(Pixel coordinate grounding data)

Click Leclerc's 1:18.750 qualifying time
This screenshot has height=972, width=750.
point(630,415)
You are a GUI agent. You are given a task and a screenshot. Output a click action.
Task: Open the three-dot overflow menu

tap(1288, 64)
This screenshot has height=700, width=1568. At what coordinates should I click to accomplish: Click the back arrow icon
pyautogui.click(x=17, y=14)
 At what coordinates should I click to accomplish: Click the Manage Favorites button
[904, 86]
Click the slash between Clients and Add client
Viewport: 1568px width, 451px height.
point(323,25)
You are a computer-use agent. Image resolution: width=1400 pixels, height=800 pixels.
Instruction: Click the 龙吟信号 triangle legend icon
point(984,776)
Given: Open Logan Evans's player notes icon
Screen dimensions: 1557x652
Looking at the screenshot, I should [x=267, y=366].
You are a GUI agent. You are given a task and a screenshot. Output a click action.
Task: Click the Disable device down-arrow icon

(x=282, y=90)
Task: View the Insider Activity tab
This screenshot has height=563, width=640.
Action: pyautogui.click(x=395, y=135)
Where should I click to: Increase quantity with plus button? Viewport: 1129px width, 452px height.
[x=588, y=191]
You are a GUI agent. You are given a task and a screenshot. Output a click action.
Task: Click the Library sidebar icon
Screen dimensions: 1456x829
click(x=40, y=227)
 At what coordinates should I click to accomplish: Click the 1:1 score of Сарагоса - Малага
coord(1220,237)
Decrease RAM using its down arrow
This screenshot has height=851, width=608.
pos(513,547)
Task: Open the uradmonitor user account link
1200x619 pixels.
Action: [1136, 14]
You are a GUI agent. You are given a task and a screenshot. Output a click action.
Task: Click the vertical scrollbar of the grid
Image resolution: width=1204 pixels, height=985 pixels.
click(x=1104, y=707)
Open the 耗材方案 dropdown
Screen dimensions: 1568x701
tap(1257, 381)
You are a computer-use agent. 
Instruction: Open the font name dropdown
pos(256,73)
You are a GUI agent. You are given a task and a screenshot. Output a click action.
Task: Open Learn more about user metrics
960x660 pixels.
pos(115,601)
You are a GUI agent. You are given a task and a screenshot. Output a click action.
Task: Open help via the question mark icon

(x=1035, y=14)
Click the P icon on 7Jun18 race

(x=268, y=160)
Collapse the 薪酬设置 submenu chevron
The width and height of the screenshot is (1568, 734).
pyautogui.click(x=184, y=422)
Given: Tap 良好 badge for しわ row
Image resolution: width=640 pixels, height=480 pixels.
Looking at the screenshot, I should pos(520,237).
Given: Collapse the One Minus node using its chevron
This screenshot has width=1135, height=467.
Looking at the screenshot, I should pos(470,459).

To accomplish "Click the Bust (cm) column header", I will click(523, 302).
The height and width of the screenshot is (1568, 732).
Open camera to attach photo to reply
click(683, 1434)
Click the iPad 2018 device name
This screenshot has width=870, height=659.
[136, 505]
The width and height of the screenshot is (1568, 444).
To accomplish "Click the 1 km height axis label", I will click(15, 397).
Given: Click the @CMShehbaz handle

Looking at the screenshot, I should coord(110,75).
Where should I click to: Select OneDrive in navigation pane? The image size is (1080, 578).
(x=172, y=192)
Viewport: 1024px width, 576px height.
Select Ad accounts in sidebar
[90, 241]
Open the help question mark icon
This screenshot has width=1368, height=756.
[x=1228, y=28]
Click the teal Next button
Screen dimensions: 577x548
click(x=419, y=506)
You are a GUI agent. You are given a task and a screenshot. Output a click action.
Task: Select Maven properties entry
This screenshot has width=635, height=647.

• **YOUR INSTRUCTIONS**
Where a line above contains the string "will", copy that line.

• **EXERCISE RESPONSE**
To accomplish "Click the Bust (cm) column header", I will click(523, 302).
To accomplish "Click the 1 km height axis label", I will click(15, 397).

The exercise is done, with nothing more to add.